--- begin Page excerpt ---

# Horizontal and Vertical Analysis

**Topics:**Balance sheet, Generally Accepted Accounting Principles, Financial statements

**Pages:**6 (1833 words)

**Published:**April 22, 2013

XACC280

June 28, 2012

Accounting is the way all companies keep track of their out-going and in-coming finances. Applying accounting principles in any business is incredibly important because it allows for the least amount of mistakes and gives a comprehensive view of all transactions. There are many tools used in accounting, each with it’s own unique function. Statements are used to show a specific time period’s overview of assets, liabilities, and all transactions. These statements allow for easier comparing of months, years, or even different companies accounts. Two of the tools of financial statement analysis are called vertical analysis and horizontal analysis. Much like the definitions of vertical and horizontal, these two analyses are similar, but also have striking differences. In this paper I will provide you with information regarding the two tools, vertical and horizontal analysis, and how comparing them is applied to two big businesses called PepsiCo, Incorporated and Coca-Cola Company.

--- end Page excerpt ---

=== Request ===
Can you carry the essay on horizontal and vertical analysis forward from its last sentence?

--- begin Stored rows ---

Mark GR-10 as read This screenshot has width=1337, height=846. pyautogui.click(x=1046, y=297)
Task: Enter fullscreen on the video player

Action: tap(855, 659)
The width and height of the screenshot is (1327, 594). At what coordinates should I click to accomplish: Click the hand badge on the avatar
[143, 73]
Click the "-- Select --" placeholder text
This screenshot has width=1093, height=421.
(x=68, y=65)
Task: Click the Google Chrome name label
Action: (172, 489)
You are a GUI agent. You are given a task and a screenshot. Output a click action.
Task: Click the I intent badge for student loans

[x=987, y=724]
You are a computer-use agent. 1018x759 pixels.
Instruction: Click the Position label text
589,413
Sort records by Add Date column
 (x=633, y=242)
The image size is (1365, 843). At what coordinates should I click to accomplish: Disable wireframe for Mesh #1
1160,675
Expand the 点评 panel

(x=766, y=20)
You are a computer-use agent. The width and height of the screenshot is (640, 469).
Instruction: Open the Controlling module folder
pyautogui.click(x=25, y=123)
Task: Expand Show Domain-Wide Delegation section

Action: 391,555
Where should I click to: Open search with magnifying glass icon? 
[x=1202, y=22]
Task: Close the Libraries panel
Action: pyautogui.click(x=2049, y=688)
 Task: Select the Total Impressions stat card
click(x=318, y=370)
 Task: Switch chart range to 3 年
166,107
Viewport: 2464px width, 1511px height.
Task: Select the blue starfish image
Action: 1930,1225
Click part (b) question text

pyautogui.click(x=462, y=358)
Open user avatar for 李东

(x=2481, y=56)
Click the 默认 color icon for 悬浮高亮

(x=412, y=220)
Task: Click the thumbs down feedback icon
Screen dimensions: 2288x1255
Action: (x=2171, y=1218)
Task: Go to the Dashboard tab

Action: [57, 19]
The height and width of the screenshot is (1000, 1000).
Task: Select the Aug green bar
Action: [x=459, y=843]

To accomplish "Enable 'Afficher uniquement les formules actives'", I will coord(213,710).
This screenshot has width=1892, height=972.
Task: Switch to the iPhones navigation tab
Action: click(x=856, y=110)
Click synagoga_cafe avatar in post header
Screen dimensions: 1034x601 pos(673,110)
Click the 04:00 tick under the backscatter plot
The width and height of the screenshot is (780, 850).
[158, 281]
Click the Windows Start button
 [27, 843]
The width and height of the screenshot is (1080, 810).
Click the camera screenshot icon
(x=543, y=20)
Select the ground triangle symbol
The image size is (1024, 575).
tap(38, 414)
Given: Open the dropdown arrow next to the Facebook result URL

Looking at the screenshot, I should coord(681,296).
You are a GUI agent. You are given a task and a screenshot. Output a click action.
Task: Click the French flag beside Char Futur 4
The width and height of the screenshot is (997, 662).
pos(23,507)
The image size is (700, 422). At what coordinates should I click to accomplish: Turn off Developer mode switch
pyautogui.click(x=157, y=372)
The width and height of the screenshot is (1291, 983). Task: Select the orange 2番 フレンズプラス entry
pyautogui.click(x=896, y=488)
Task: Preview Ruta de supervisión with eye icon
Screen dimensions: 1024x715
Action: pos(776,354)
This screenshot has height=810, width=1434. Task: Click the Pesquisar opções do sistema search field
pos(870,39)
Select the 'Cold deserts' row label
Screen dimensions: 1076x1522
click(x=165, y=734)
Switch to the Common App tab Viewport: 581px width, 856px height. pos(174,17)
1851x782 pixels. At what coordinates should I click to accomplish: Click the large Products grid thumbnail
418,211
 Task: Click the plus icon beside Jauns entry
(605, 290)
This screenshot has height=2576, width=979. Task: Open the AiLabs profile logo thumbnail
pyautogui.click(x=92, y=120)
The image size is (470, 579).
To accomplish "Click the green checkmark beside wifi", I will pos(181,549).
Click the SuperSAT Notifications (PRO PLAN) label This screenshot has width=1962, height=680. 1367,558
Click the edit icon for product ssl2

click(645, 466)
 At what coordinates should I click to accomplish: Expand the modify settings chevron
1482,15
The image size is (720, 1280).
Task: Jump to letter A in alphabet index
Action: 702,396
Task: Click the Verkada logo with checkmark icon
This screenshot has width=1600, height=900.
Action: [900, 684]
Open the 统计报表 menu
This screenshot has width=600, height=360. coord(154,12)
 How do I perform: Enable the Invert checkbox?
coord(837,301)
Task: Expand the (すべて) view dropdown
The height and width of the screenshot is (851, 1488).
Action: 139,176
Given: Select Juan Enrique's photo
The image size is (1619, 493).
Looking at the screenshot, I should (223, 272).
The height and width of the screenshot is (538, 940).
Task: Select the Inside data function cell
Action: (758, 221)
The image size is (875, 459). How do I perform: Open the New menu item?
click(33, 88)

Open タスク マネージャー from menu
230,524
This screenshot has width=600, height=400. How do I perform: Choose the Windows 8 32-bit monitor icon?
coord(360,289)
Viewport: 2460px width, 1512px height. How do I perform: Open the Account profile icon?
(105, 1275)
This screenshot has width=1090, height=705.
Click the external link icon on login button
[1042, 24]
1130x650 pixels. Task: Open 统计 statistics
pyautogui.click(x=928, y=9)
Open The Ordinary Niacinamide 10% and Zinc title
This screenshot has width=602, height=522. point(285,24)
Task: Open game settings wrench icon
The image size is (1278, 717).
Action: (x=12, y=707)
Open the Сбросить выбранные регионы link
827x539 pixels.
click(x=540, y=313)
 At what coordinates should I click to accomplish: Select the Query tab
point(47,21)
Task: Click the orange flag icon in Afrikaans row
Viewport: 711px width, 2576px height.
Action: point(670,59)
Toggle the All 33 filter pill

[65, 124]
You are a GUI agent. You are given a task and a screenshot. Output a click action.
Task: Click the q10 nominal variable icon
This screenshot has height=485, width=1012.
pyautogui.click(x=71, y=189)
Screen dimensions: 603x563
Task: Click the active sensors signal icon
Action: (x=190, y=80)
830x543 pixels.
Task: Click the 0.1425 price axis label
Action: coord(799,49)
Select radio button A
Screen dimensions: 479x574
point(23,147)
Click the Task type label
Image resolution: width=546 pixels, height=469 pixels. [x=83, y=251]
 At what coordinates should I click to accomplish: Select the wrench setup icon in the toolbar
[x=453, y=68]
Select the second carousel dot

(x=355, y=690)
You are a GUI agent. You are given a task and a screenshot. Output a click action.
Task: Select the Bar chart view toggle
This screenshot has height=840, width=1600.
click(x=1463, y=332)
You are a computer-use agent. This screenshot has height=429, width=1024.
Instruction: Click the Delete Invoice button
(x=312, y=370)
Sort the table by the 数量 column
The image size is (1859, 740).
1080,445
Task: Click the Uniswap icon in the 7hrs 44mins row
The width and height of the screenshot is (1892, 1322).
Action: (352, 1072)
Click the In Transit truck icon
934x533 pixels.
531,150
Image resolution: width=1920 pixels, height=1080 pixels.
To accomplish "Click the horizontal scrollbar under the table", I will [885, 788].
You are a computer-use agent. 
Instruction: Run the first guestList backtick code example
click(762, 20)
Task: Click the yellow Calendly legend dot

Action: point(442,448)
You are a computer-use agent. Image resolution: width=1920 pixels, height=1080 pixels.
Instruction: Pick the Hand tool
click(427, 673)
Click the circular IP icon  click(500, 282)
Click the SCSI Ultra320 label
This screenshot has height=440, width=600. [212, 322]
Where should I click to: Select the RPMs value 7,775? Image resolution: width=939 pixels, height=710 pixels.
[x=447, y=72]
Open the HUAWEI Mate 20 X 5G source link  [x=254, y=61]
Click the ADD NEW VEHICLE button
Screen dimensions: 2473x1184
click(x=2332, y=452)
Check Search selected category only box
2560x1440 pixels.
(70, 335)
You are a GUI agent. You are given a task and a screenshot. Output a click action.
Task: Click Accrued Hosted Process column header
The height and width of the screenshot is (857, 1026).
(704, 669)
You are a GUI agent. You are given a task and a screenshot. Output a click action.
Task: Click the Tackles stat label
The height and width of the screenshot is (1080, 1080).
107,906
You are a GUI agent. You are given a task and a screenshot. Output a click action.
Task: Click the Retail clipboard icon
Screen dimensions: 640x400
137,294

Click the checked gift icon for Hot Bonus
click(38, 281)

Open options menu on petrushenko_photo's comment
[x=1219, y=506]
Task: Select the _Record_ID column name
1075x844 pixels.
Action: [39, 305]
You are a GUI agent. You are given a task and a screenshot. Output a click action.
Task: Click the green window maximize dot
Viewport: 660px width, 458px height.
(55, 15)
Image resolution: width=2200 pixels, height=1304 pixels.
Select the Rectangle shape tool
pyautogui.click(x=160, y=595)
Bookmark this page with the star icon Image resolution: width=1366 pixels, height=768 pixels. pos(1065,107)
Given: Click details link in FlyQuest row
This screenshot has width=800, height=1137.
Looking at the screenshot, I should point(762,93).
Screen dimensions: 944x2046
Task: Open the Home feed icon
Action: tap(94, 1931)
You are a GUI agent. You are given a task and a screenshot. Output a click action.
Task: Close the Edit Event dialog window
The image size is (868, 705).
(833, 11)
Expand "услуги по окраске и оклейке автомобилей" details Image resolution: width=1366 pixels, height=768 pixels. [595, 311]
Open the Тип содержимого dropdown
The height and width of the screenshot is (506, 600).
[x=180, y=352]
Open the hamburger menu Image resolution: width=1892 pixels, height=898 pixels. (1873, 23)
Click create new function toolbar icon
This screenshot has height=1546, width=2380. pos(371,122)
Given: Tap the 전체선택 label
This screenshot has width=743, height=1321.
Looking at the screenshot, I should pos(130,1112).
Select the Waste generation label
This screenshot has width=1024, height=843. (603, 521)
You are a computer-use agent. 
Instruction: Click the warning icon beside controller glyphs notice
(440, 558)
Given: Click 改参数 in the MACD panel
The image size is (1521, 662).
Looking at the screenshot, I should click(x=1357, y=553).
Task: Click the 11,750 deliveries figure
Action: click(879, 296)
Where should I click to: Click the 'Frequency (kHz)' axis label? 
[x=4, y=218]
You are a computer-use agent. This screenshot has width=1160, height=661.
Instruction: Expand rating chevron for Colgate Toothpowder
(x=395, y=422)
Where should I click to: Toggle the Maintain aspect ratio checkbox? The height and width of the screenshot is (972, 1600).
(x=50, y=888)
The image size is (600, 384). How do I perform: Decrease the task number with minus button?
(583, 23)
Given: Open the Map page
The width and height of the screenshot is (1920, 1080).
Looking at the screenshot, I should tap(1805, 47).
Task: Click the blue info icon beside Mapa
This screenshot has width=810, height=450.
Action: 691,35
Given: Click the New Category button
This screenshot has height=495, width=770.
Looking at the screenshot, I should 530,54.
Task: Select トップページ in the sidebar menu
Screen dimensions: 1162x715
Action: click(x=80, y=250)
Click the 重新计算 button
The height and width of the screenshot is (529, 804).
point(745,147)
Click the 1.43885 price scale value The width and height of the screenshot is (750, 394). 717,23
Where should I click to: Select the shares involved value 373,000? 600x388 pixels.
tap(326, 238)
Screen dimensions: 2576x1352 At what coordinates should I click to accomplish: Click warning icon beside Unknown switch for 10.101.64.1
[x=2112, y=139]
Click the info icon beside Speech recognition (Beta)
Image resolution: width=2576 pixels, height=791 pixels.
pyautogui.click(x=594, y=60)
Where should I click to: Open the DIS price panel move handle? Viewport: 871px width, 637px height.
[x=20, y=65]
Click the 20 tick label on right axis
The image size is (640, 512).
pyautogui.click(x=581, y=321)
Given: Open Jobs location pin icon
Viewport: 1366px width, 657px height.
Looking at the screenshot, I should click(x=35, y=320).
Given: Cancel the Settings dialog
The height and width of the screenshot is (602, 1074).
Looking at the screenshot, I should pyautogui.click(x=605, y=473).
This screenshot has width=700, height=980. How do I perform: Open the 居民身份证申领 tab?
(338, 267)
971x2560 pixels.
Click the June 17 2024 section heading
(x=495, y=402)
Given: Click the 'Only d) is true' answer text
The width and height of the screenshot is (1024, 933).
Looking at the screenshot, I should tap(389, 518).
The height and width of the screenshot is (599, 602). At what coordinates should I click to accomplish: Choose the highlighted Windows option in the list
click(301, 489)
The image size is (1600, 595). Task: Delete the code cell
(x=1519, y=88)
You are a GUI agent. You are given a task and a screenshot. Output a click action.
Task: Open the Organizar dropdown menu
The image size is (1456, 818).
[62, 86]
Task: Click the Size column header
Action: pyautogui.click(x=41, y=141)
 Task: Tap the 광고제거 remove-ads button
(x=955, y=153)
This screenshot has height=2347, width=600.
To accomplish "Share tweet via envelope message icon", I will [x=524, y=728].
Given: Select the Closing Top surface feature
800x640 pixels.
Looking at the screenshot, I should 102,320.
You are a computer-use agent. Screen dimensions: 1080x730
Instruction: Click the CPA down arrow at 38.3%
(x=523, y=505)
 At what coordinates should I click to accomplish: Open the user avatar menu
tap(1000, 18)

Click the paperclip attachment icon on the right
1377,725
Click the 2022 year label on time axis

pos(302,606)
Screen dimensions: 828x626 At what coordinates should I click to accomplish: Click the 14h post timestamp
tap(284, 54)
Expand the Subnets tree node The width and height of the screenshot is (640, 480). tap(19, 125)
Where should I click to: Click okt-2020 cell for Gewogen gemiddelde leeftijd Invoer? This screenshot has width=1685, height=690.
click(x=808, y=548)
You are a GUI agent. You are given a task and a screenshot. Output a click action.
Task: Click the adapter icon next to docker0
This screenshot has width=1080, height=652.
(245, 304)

--- end Stored rows ---

=== Response below ===
When referring to vertical analysis, we are referring to when a total percentage is calculated for one financial statement. As defined on “Accounting Coach” (2012), “A type of financial analysis involving income statements and balance sheets. All income statement amounts are divided by the amount of net sales so that the income statement figures will become percentages of net sales. All balance sheet amounts are divided by total assets so that the balance sheet figures will become percentages of total assets,” (Dictionary). Using vertical analysis is very helpful when comparing a company’s percentages between statements, (Price, Haddock, & Brock, para. Vertical analysis of financial statements, 2007). It can also be helpful when comparing numbers of two companies that are within the same trade; such as the companies being compared in this paper: PepsiCo, Inc. and Coca-Cola Company. Using vertical analysis will help us to compare how well each company did in the certain accounts that were analyzed. The reason we want to do these comparisons is because it can sometimes be difficult to determine how much each statement is worth within a company or when compared to another larger or smaller company. By converting them into percentages, it becomes effortless to compare and understand that information each statement gives.

To perform a vertical analysis of PepsiCo we divide the current assets by the total assets. This will tell us what percentage of the assets in the company are current. To find this we divide the current assets, $4,882, by the total assets, $31,727, (University of Phoenix, 2008). By doing this math, we now know that the current assets make up 6.5%. We will perform a similar problem to find what percentage of total assets are shareholder equity. Taking the total assets, $31,727, and dividing that by the shareholder equity, $14,320, we see that the shareholder equity makes up 2.22% of the total assets, (University of Phoenix, 2008). This can be done to all other accounts to find what percentage of total assets each account is. Below is the example of percentages of total assets that the current assets and shareholder equity make up.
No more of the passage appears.